• WHAT TO DO: Retype the entries word for word, from the line with "The width and" to the line with "This screenshot has", including both of those lines. Leave the pictures out.

• DATA EXTRACT:
________________________________________
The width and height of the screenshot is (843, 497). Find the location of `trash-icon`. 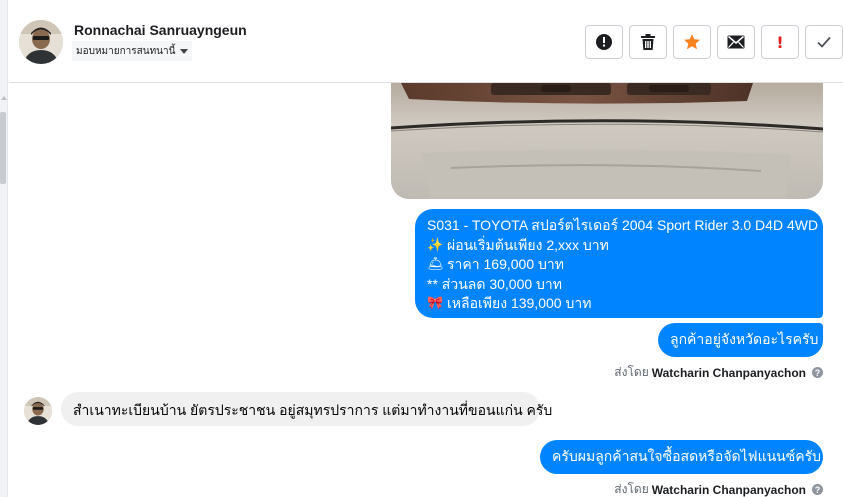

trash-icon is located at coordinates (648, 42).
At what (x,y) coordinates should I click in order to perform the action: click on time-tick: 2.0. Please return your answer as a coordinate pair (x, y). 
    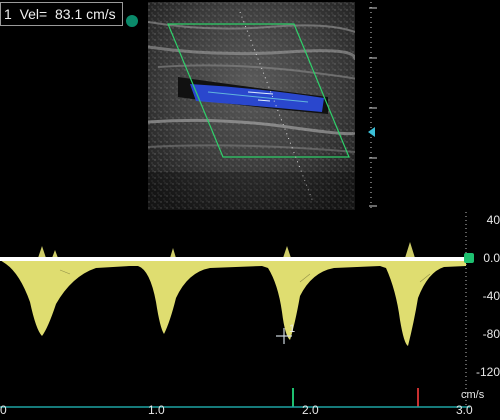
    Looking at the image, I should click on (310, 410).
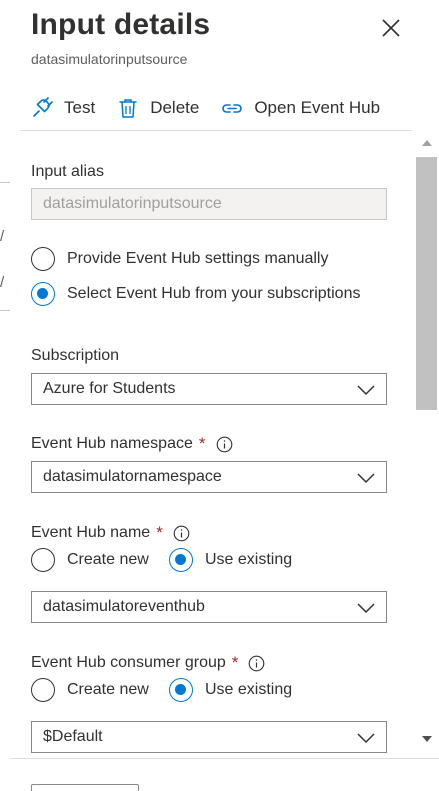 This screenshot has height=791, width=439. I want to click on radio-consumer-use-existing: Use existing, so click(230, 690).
________________________________________
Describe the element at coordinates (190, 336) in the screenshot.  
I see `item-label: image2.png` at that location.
________________________________________
• PROBLEM SOLUTION:
The width and height of the screenshot is (843, 497). Find the location of `trash-icon`. 

trash-icon is located at coordinates (648, 42).
At what (x,y) coordinates should I click in order to perform the action: click on time-tick: 2.0. Please return your answer as a coordinate pair (x, y). 
    Looking at the image, I should click on (310, 410).
 This screenshot has height=791, width=439. I want to click on radio-consumer-use-existing: Use existing, so click(230, 690).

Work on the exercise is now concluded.